Could you quote every one of these rows word for word?

## Begin RECORDS FOR PROCESSING

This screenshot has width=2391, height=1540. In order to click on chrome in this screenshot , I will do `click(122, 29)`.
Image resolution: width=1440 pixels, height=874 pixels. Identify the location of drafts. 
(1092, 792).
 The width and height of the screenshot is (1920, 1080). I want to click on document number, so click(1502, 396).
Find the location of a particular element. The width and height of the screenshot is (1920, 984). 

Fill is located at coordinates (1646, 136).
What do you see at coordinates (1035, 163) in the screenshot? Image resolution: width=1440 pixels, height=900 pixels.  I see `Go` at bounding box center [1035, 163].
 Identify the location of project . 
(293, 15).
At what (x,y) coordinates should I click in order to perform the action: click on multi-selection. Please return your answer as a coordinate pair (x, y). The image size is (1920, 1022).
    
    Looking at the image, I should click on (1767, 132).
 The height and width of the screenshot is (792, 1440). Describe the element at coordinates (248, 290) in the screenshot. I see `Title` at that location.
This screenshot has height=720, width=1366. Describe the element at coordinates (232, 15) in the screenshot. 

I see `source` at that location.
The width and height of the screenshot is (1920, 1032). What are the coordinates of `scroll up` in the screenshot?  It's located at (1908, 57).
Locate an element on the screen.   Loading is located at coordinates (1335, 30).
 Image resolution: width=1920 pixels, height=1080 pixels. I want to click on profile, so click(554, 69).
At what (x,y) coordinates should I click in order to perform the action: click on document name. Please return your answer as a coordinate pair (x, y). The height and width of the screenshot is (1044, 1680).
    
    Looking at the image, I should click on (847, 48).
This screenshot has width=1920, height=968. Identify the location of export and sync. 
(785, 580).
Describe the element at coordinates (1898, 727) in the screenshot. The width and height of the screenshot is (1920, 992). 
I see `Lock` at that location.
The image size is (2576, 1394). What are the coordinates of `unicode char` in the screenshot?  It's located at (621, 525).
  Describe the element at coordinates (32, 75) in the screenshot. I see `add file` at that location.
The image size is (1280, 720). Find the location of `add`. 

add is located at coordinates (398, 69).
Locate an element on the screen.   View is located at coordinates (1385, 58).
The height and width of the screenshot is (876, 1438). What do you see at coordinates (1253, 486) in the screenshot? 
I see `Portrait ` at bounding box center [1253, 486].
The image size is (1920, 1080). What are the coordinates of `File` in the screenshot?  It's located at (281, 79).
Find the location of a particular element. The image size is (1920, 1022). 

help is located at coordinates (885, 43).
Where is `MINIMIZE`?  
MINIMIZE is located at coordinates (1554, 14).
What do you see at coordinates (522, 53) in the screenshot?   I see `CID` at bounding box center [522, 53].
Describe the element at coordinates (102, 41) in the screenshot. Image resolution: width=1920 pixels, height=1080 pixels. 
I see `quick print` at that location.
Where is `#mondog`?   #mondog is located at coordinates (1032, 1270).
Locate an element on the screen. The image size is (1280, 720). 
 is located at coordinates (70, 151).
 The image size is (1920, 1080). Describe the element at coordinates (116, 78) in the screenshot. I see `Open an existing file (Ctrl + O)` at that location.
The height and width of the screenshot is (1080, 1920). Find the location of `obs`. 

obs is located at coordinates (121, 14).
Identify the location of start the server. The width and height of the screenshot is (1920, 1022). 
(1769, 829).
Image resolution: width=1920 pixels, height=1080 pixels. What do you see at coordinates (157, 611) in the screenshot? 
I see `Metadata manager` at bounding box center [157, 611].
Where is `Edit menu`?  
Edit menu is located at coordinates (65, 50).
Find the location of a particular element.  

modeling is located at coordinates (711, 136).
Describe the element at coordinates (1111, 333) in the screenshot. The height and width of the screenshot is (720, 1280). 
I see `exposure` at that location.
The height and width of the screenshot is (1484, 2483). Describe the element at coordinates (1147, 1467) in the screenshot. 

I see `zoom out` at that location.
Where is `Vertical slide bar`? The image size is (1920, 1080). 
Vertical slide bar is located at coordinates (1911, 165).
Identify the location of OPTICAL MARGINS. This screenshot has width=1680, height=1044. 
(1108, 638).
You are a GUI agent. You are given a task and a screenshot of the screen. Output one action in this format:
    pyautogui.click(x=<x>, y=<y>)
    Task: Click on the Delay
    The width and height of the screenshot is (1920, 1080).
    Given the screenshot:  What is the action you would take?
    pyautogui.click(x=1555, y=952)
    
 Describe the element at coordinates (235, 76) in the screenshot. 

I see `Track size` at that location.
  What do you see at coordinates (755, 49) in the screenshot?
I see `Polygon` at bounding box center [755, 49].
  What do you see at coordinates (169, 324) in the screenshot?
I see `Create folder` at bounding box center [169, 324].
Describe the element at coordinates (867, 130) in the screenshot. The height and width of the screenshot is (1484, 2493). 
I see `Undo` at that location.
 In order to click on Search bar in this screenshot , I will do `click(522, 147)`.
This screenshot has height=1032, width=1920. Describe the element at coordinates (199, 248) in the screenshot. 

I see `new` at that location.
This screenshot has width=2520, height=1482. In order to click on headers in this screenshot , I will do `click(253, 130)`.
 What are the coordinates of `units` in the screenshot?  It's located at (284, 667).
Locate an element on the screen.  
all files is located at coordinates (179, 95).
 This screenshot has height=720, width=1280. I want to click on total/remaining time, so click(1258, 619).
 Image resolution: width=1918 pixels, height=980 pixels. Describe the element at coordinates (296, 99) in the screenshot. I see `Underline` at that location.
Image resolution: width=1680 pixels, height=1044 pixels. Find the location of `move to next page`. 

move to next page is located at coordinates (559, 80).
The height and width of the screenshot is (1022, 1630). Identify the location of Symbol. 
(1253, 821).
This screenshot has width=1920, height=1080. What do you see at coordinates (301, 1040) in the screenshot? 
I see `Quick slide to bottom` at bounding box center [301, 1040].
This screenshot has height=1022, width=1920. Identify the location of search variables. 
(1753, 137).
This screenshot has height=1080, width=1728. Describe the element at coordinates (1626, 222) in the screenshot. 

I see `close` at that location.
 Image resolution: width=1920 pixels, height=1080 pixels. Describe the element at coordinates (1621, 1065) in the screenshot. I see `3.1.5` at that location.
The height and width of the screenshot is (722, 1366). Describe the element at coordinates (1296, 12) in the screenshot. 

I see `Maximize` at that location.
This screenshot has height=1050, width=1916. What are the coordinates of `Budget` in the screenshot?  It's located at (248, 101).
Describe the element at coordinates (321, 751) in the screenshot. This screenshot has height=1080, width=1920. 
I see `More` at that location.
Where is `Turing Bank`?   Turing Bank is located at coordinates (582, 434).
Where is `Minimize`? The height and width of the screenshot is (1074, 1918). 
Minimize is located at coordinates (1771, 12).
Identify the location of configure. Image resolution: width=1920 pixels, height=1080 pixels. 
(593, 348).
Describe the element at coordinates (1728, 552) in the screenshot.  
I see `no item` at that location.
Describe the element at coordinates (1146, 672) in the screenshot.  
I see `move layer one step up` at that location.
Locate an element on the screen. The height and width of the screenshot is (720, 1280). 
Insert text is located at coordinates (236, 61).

## End RECORDS FOR PROCESSING

- THE OUTPUT:
This screenshot has width=2391, height=1540. In order to click on chrome in this screenshot , I will do `click(122, 29)`.
Image resolution: width=1440 pixels, height=874 pixels. Identify the location of drafts. 
(1092, 792).
 The width and height of the screenshot is (1920, 1080). I want to click on document number, so click(1502, 396).
Find the location of a particular element. The width and height of the screenshot is (1920, 984). 

Fill is located at coordinates (1646, 136).
What do you see at coordinates (1035, 163) in the screenshot? Image resolution: width=1440 pixels, height=900 pixels.  I see `Go` at bounding box center [1035, 163].
 Identify the location of project . 
(293, 15).
At what (x,y) coordinates should I click in order to perform the action: click on multi-selection. Please return your answer as a coordinate pair (x, y). The image size is (1920, 1022).
    
    Looking at the image, I should click on (1767, 132).
 The height and width of the screenshot is (792, 1440). Describe the element at coordinates (248, 290) in the screenshot. I see `Title` at that location.
This screenshot has height=720, width=1366. Describe the element at coordinates (232, 15) in the screenshot. 

I see `source` at that location.
The width and height of the screenshot is (1920, 1032). What are the coordinates of `scroll up` in the screenshot?  It's located at (1908, 57).
Locate an element on the screen.   Loading is located at coordinates (1335, 30).
 Image resolution: width=1920 pixels, height=1080 pixels. I want to click on profile, so click(554, 69).
At what (x,y) coordinates should I click in order to perform the action: click on document name. Please return your answer as a coordinate pair (x, y). The height and width of the screenshot is (1044, 1680).
    
    Looking at the image, I should click on (847, 48).
This screenshot has width=1920, height=968. Identify the location of export and sync. 
(785, 580).
Describe the element at coordinates (1898, 727) in the screenshot. The width and height of the screenshot is (1920, 992). 
I see `Lock` at that location.
The image size is (2576, 1394). What are the coordinates of `unicode char` in the screenshot?  It's located at (621, 525).
  Describe the element at coordinates (32, 75) in the screenshot. I see `add file` at that location.
The image size is (1280, 720). Find the location of `add`. 

add is located at coordinates (398, 69).
Locate an element on the screen.   View is located at coordinates (1385, 58).
The height and width of the screenshot is (876, 1438). What do you see at coordinates (1253, 486) in the screenshot? 
I see `Portrait ` at bounding box center [1253, 486].
The image size is (1920, 1080). What are the coordinates of `File` in the screenshot?  It's located at (281, 79).
Find the location of a particular element. The image size is (1920, 1022). 

help is located at coordinates (885, 43).
Where is `MINIMIZE`?  
MINIMIZE is located at coordinates (1554, 14).
What do you see at coordinates (522, 53) in the screenshot?   I see `CID` at bounding box center [522, 53].
Describe the element at coordinates (102, 41) in the screenshot. Image resolution: width=1920 pixels, height=1080 pixels. 
I see `quick print` at that location.
Where is `#mondog`?   #mondog is located at coordinates (1032, 1270).
Locate an element on the screen. The image size is (1280, 720). 
 is located at coordinates (70, 151).
 The image size is (1920, 1080). Describe the element at coordinates (116, 78) in the screenshot. I see `Open an existing file (Ctrl + O)` at that location.
The height and width of the screenshot is (1080, 1920). Find the location of `obs`. 

obs is located at coordinates (121, 14).
Identify the location of start the server. The width and height of the screenshot is (1920, 1022). 
(1769, 829).
Image resolution: width=1920 pixels, height=1080 pixels. What do you see at coordinates (157, 611) in the screenshot? 
I see `Metadata manager` at bounding box center [157, 611].
Where is `Edit menu`?  
Edit menu is located at coordinates (65, 50).
Find the location of a particular element.  

modeling is located at coordinates (711, 136).
Describe the element at coordinates (1111, 333) in the screenshot. The height and width of the screenshot is (720, 1280). 
I see `exposure` at that location.
The height and width of the screenshot is (1484, 2483). Describe the element at coordinates (1147, 1467) in the screenshot. 

I see `zoom out` at that location.
Where is `Vertical slide bar`? The image size is (1920, 1080). 
Vertical slide bar is located at coordinates (1911, 165).
Identify the location of OPTICAL MARGINS. This screenshot has width=1680, height=1044. 
(1108, 638).
You are a GUI agent. You are given a task and a screenshot of the screen. Output one action in this format:
    pyautogui.click(x=<x>, y=<y>)
    Task: Click on the Delay
    The width and height of the screenshot is (1920, 1080).
    Given the screenshot:  What is the action you would take?
    pyautogui.click(x=1555, y=952)
    
 Describe the element at coordinates (235, 76) in the screenshot. 

I see `Track size` at that location.
  What do you see at coordinates (755, 49) in the screenshot?
I see `Polygon` at bounding box center [755, 49].
  What do you see at coordinates (169, 324) in the screenshot?
I see `Create folder` at bounding box center [169, 324].
Describe the element at coordinates (867, 130) in the screenshot. The height and width of the screenshot is (1484, 2493). 
I see `Undo` at that location.
 In order to click on Search bar in this screenshot , I will do `click(522, 147)`.
This screenshot has height=1032, width=1920. Describe the element at coordinates (199, 248) in the screenshot. 

I see `new` at that location.
This screenshot has width=2520, height=1482. In order to click on headers in this screenshot , I will do `click(253, 130)`.
 What are the coordinates of `units` in the screenshot?  It's located at (284, 667).
Locate an element on the screen.  
all files is located at coordinates (179, 95).
 This screenshot has height=720, width=1280. I want to click on total/remaining time, so click(1258, 619).
 Image resolution: width=1918 pixels, height=980 pixels. Describe the element at coordinates (296, 99) in the screenshot. I see `Underline` at that location.
Image resolution: width=1680 pixels, height=1044 pixels. Find the location of `move to next page`. 

move to next page is located at coordinates (559, 80).
The height and width of the screenshot is (1022, 1630). Identify the location of Symbol. 
(1253, 821).
This screenshot has width=1920, height=1080. What do you see at coordinates (301, 1040) in the screenshot? 
I see `Quick slide to bottom` at bounding box center [301, 1040].
This screenshot has height=1022, width=1920. Identify the location of search variables. 
(1753, 137).
This screenshot has height=1080, width=1728. Describe the element at coordinates (1626, 222) in the screenshot. 

I see `close` at that location.
 Image resolution: width=1920 pixels, height=1080 pixels. Describe the element at coordinates (1621, 1065) in the screenshot. I see `3.1.5` at that location.
The height and width of the screenshot is (722, 1366). Describe the element at coordinates (1296, 12) in the screenshot. 

I see `Maximize` at that location.
This screenshot has height=1050, width=1916. What are the coordinates of `Budget` in the screenshot?  It's located at (248, 101).
Describe the element at coordinates (321, 751) in the screenshot. This screenshot has height=1080, width=1920. 
I see `More` at that location.
Where is `Turing Bank`?   Turing Bank is located at coordinates (582, 434).
Where is `Minimize`? The height and width of the screenshot is (1074, 1918). 
Minimize is located at coordinates (1771, 12).
Identify the location of configure. Image resolution: width=1920 pixels, height=1080 pixels. 
(593, 348).
Describe the element at coordinates (1728, 552) in the screenshot.  
I see `no item` at that location.
Describe the element at coordinates (1146, 672) in the screenshot.  
I see `move layer one step up` at that location.
Locate an element on the screen. The height and width of the screenshot is (720, 1280). 
Insert text is located at coordinates (236, 61).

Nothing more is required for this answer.